Pixel coordinate grounding data:
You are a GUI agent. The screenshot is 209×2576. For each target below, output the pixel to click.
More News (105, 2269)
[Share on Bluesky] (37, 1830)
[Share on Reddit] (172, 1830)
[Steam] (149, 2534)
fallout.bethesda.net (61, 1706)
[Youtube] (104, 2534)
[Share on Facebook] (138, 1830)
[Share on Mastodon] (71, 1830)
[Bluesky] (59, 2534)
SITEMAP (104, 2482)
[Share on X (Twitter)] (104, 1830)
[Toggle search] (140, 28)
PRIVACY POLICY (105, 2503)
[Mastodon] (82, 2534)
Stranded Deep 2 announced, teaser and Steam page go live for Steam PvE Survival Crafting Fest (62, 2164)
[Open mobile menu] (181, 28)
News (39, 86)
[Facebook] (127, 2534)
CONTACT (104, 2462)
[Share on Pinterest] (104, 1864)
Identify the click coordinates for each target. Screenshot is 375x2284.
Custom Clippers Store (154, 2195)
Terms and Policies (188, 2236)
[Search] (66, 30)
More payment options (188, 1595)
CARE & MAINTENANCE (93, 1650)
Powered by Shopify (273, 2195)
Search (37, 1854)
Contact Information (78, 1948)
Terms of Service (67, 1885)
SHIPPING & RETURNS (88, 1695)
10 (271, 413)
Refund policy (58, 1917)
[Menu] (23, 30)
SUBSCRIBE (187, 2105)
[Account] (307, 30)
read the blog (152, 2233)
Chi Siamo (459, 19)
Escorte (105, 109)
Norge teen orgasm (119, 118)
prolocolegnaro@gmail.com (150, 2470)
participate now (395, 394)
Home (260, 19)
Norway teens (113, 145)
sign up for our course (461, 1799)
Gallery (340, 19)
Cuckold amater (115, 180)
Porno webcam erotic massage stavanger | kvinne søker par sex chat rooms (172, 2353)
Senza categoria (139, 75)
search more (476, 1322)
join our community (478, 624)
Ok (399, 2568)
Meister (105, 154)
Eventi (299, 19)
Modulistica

Instructions to follow:
Your job is to copy out every line from the records above that has the word "Share".

Result:
[Share on Bluesky] (37, 1830)
[Share on Reddit] (172, 1830)
[Share on Facebook] (138, 1830)
[Share on Mastodon] (71, 1830)
[Share on X (Twitter)] (104, 1830)
[Share on Pinterest] (104, 1864)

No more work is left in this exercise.